Extended Data Fig. 6: Analyses of the efficiency of inactivation and down-regulation of MtAHLs in hairy roots of M. truncatula.

a and b, CRISPR/Cas9 mediated mutations introduced into MtAHL1 and MtAHL2 were investigated using Illumina sequencing, typically with about 5000–10000 reads for each sampled nodules and representative modified sequences in individual nodules are shown. The data were analyzed on the CRISPResso2 website⁴³ (https://crispresso.pinellolab.partners.org/). Representative sequences of mutated alleles of MtAHL1 and MtAHL2 are shown in a and b, respectively. The sgRNA sequences used are indicated in blue and the PAM site is in red. Nucleotide insertions are marked in bold. c, Photomicrographs of nodules formed on transgenic roots in which RNA interference was induced using RNAi constructs MtAHL1 RNAi or MtAHL2 RNAi; NCR169 RNAi used as a phenotype control. The upper images captured GFP fluorescence and the lower images were taken with a bright field.
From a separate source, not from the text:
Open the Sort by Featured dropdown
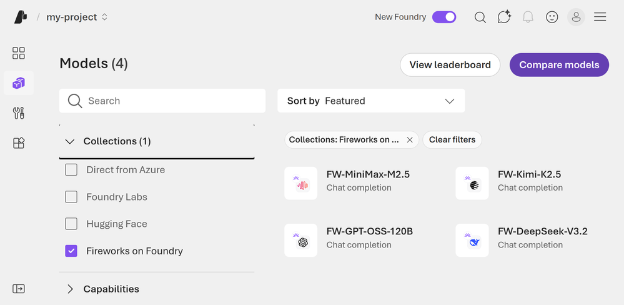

Scale Bar indicates 2 mm. d and e, Expression levels of both MtAHL1 and MtAHL2 were measured by quantitative reverse transcription PCR in nodules formed on roots transformed with MtAHL1 RNAi (d) or MtAHL2 RNAi (e). Six roots were chosen for each analysis and experiments were repeated three times. Expression levels were normalized against the Mt40S ribosomal gene. The columns demonstrate the mean ± SE of fold change in gene expression in different roots compared with control. Dots, individual data points. P values are indicated for comparing expression level with the control (unpaired t-test was used).